The people of Karachi use minibuses, coaches, and large buses which are beautified with cultural art. They are often cramped and filled to the brim. They are often operated by reckless drivers who do not follow the rules of the road, endangering many.

In 2024, Provincial Transport Minister Sharjeel Inam Memon announced the relocation of bus terminals out of Karachi to improve the traffic situation in Karachi.

He also announced the launch of free shuttle service. The service will be operational from 14 August.

===Car Taxi services===
Companies like Uber and Careem allow potential passengers to order a car to carry them to any destination for an agreed fare.

=== Bus Ride-sharing Services ===
These services include SWVL.

==Rail transport==

===Railways===
Karachi is linked by rail to the rest of the country by the Pakistan Railways. The Karachi City railway station and Karachi Cantonment railway station are the city's two major railway stations. The railway system handles a large amount of freight to and from the Karachi port apart from providing passenger services to people travelling up country.

== Streets, motorways and highways==

=== Highways ===

==== N-5 National Highway ====
The N-5 National Highway is the longest national highway in Pakistan and serves as an important north–south road artery which extends from Karachi in Sindh province to Torkham in the Federally Administered Tribal Areas (FATA)

==== N-25 National Highway ====
The N-25 National Highway or RCD Highway connects Karachi with Hub, an industrial city in Balochistan and Quetta, the capital of Balochistan and onwards to Afghanistan, Iran and Turkey.
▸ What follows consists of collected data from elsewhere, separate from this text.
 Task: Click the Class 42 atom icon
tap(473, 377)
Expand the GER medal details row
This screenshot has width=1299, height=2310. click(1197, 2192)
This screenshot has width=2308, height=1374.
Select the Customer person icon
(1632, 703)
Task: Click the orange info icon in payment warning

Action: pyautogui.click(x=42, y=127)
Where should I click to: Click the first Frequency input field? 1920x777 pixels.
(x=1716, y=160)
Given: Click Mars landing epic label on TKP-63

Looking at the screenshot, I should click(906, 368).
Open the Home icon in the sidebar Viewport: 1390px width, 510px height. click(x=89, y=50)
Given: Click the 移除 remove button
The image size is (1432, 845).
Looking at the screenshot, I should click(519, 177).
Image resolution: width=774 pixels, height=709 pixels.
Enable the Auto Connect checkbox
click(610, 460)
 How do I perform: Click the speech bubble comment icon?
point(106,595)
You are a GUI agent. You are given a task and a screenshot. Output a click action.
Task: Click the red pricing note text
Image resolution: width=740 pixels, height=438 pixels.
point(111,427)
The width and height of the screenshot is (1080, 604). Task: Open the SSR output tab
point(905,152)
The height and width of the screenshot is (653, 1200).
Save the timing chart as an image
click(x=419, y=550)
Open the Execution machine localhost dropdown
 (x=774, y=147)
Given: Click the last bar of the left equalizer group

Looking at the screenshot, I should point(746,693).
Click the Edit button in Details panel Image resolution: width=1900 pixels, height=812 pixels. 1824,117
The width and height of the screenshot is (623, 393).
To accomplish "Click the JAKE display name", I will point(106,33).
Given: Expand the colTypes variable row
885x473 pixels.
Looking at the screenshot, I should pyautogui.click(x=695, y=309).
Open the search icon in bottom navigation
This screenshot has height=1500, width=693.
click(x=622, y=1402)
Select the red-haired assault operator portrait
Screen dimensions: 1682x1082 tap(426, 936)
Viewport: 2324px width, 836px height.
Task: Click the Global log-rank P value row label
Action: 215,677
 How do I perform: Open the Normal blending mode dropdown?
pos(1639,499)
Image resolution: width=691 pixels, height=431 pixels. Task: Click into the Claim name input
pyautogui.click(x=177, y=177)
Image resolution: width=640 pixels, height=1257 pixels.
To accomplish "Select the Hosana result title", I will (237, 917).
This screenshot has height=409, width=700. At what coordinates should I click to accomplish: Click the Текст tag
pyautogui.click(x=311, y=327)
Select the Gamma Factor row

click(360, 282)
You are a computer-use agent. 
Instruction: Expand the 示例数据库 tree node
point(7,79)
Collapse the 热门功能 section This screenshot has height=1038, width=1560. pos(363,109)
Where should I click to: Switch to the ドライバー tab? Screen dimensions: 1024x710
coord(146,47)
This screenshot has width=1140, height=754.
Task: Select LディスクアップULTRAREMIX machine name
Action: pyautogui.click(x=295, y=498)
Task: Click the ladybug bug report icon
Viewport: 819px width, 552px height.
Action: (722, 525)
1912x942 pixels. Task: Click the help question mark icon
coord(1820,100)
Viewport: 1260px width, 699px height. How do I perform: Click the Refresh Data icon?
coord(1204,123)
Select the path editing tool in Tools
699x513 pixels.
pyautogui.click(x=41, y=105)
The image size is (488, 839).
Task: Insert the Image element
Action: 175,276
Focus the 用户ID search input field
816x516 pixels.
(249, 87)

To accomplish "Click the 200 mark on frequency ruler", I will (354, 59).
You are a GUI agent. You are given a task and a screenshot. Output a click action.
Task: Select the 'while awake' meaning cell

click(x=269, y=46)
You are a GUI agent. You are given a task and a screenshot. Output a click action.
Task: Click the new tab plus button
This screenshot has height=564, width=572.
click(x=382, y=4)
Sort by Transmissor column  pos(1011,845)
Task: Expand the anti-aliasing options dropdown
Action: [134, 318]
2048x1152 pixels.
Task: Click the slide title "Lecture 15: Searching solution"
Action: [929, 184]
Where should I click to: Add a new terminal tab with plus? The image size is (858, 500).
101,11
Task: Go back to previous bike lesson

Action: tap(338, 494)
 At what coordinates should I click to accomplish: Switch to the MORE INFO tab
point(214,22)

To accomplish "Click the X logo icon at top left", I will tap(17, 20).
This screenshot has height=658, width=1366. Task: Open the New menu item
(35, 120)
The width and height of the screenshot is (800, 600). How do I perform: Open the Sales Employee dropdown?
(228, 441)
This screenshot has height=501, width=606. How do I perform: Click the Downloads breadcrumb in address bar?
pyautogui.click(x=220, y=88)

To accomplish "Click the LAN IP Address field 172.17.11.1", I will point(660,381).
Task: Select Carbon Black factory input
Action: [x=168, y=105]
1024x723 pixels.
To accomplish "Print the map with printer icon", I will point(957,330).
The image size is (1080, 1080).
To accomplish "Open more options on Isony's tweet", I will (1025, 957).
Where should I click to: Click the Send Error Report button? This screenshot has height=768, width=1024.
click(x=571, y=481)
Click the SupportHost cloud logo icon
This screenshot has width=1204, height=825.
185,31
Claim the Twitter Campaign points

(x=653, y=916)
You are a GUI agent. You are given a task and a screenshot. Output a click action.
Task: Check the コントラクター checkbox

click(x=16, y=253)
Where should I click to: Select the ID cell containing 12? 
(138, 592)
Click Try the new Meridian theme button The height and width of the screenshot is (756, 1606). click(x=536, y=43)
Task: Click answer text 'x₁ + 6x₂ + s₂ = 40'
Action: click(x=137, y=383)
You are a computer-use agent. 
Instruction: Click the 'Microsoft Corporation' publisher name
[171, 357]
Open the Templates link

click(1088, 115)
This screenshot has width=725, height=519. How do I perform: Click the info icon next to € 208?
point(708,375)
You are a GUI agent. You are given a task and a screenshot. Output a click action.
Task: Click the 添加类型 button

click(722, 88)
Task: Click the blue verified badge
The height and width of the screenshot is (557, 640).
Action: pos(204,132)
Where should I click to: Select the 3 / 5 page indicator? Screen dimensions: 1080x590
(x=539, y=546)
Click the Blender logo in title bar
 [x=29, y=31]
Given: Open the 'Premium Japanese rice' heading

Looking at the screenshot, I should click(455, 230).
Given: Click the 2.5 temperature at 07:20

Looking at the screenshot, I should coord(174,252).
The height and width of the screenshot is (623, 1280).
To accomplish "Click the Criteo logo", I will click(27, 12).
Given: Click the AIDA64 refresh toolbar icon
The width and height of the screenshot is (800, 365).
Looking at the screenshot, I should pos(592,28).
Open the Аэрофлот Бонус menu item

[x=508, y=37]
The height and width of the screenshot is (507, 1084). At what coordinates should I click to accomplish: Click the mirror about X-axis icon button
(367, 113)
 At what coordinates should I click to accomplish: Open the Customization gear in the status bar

It also connects Karachi with Makran Coastal Highway (N-10) and Motorway M-7. The RCD Highway was constructed under a treaty between Pakistan, Iran and Turkey to promote economic cooperation.

==== N-110 National Highway ====
The N-110 National Highway connects Gharo to the town of Keti Bunder in Thatta District in Sindh province of Pakistan. Its total length is 90 km.

==== Sindh Coastal Highway ====

The Sindh Coastal Highway connects Karachi with coastal cities of Sindh. It starts from N5 between Dhabeji and Gharo and ends near Keti Bunder.

=== Motorway ===

==== Motorway (M-9) ====
The M-9 Motorway, also called Super Highway begins north of Karachi at the end of Mohammad Ali Jinnah Road, near junction of Karachi Northern Bypass (also known as M10). It is connected with the Karachi Northern Bypass with a trumpet interchange. Then it continues out of the city. From there it continues on a northeast track and forms a junction with the N5 via a link road. Once out of Karachi it enters the desert of Thar. The motorway ends outside of Hyderabad, in the suburban town of Kotri with a cloverleaf interchange. From there it merges onto the N5.

==== M-10 motorway ====
M-10 motorway or Karachi Northern Bypass (M10) begins north of Karachi at the end of Mohammad Ali Jinnah Road, near the junction of the M9. It then continues north for a few kilometers before turning west, where it forms an interchange with the N25. After this interchange it eventually turns south back towards Karachi and merges onto the KPT Flyover at Karachi Port.

=== Expressway ===

==== Lyari Expressway ====
Lyari Expressway is a highway along the Lyari River in Karachi, Sindh, Pakistan connecting the Port of Karachi with M9 Motorway. Lyari Expressway's North bound section is recently opened for traffic while the South bound corridor was completed and inaugurated for traffic in 2008. This toll highway is designed to relieve congestion in the city of Karachi. It is a 16.5 km expressway that consist of four lanes on both sides, with two interchanges, five overpasses and five underpasses. Moreover, two lanes each are constructed on banks of the Lyari River. The expressway has toll plazas at four locations.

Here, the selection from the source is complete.